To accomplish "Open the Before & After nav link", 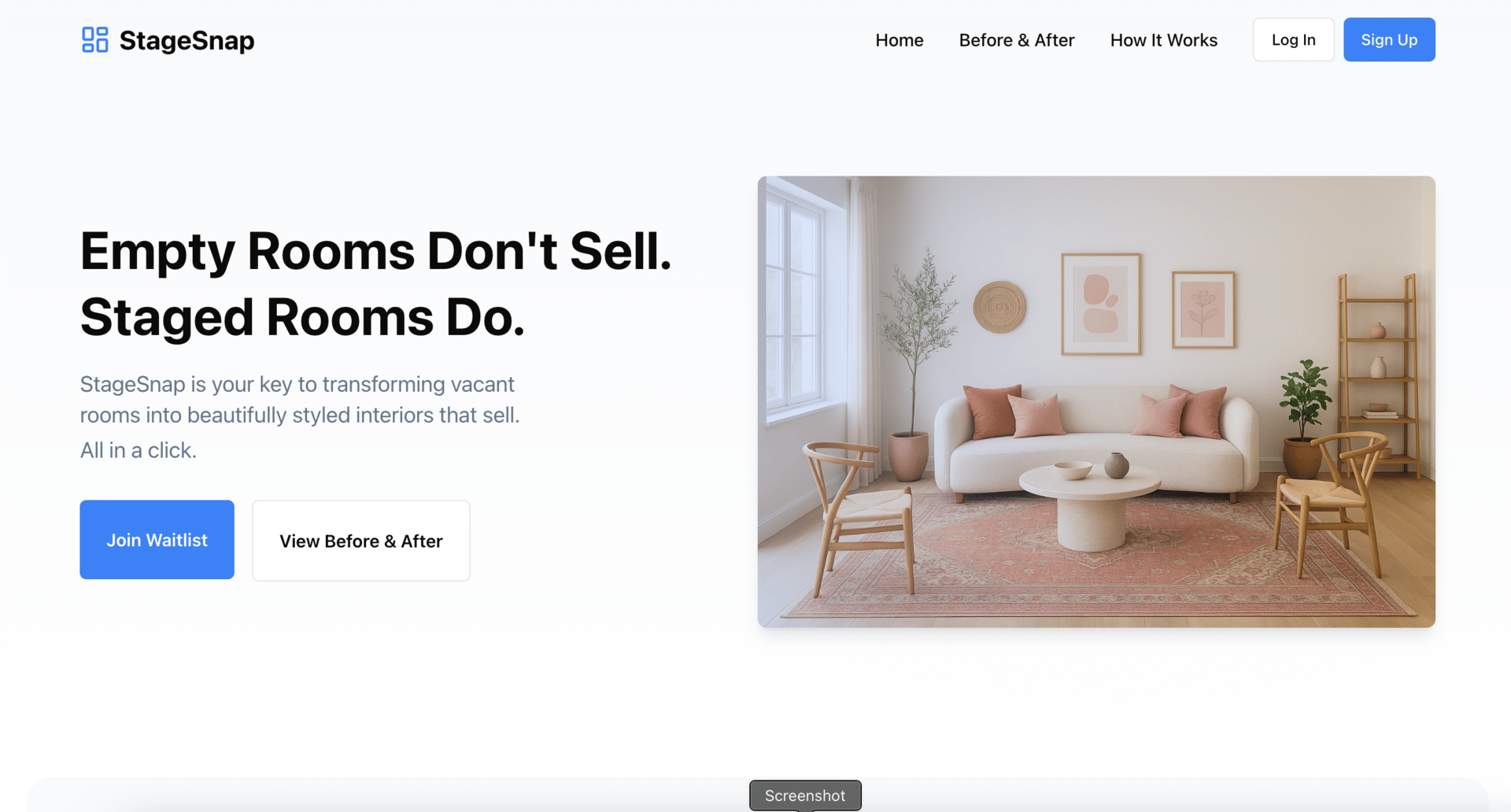I will tap(1017, 40).
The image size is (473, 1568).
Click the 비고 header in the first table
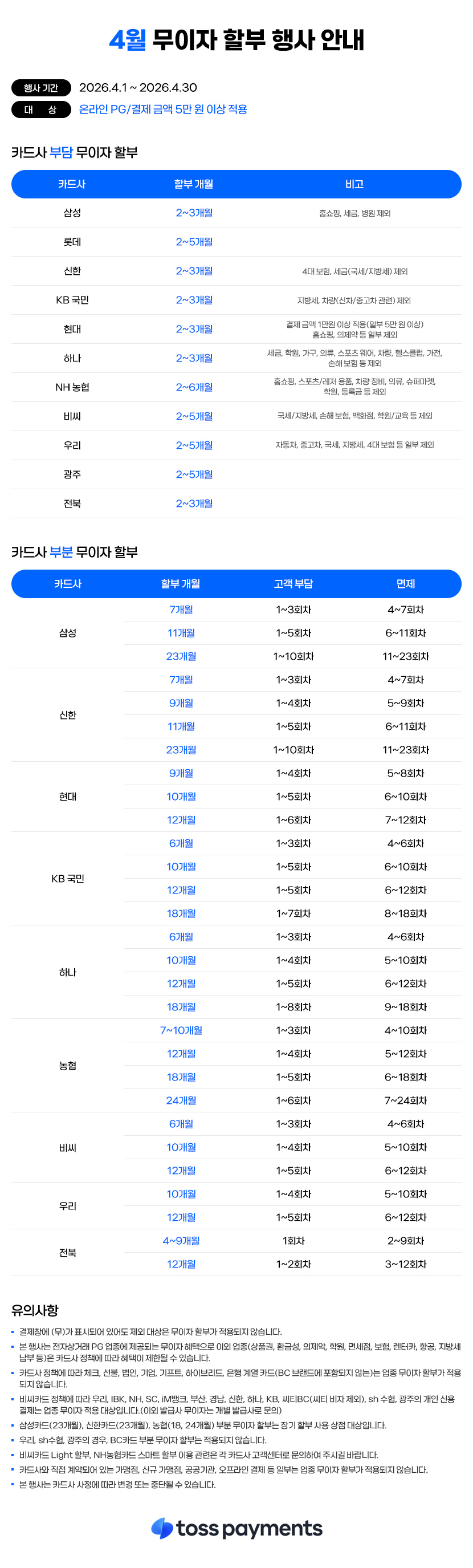(354, 184)
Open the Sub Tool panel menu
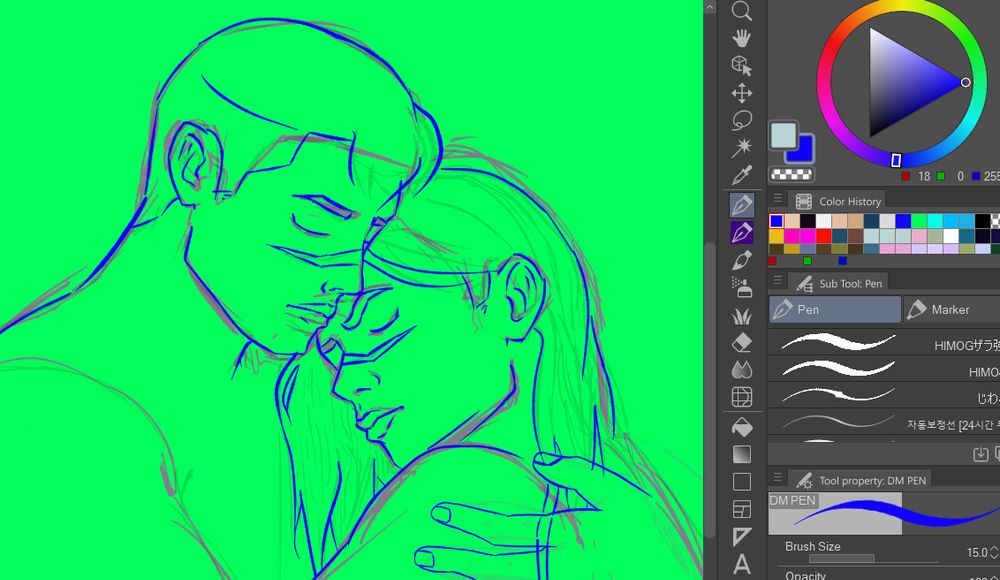Screen dimensions: 1000x580 point(777,281)
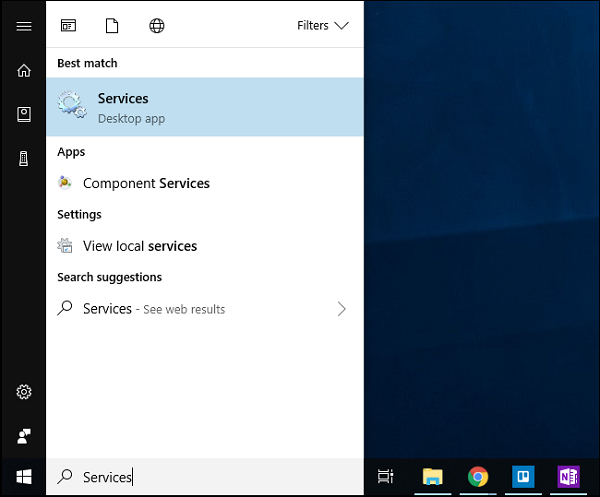
Task: Open Task View on the taskbar
Action: coord(385,477)
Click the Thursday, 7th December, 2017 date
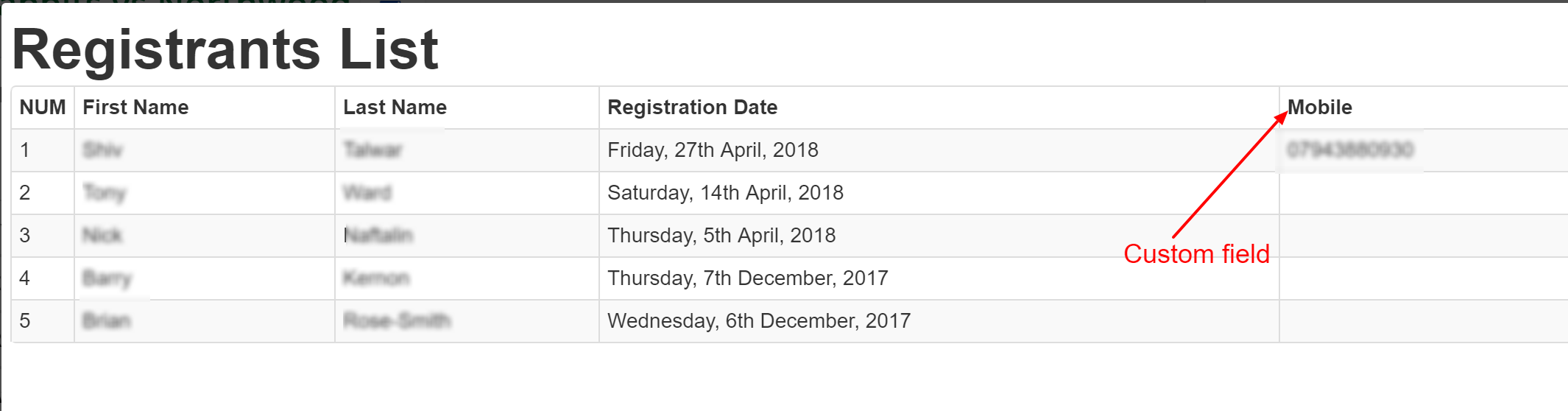1568x411 pixels. (x=747, y=278)
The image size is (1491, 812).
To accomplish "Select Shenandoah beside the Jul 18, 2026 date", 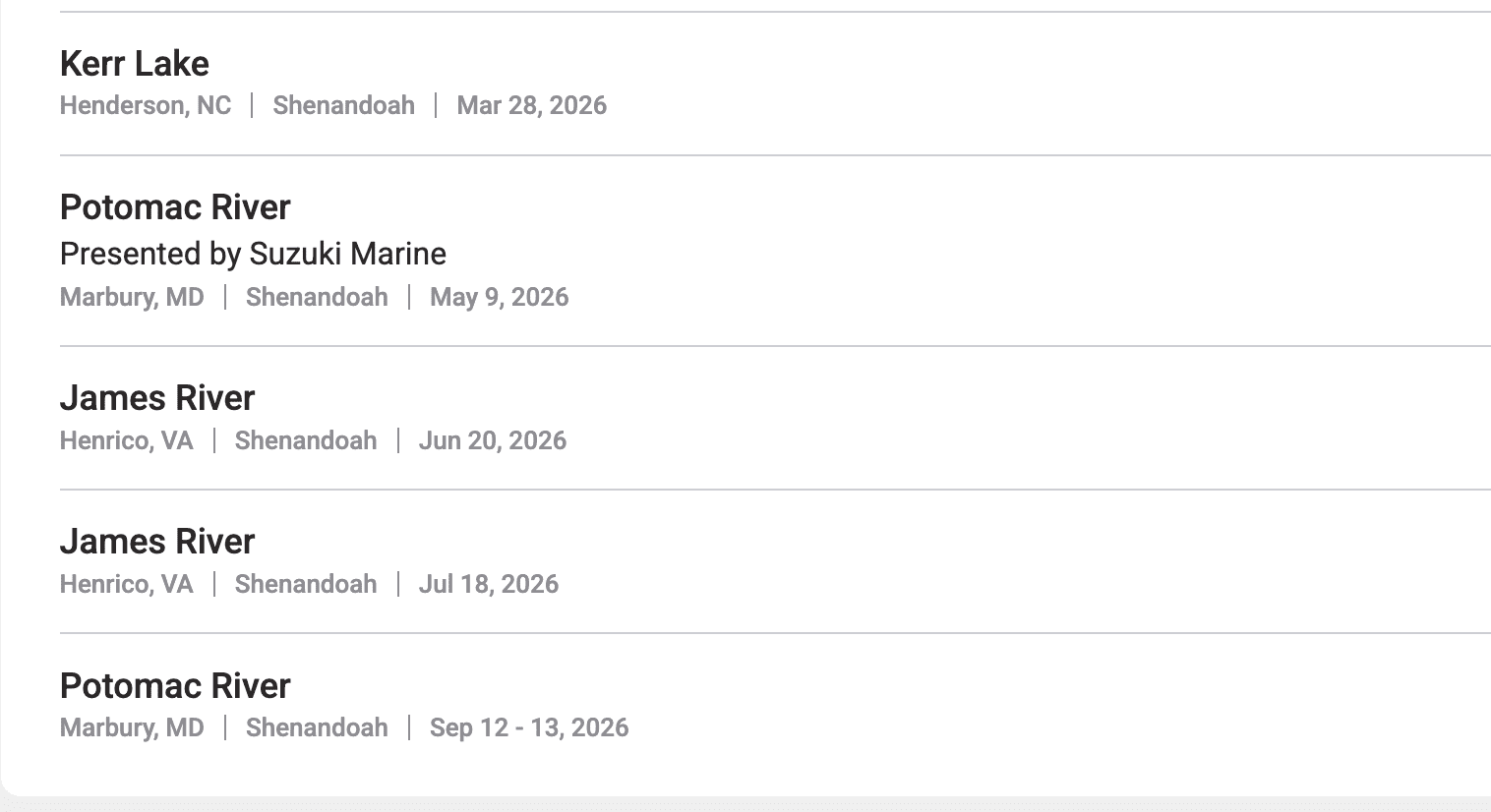I will (306, 584).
────────────────────
● **HOW TO COMPLETE THIS TASK**
Every line in the records that holds the word "size" should be copied into the answer.

● **ANSWER TO THE PROBLEM**
The image size is (473, 1568).
The image size is (1491, 812).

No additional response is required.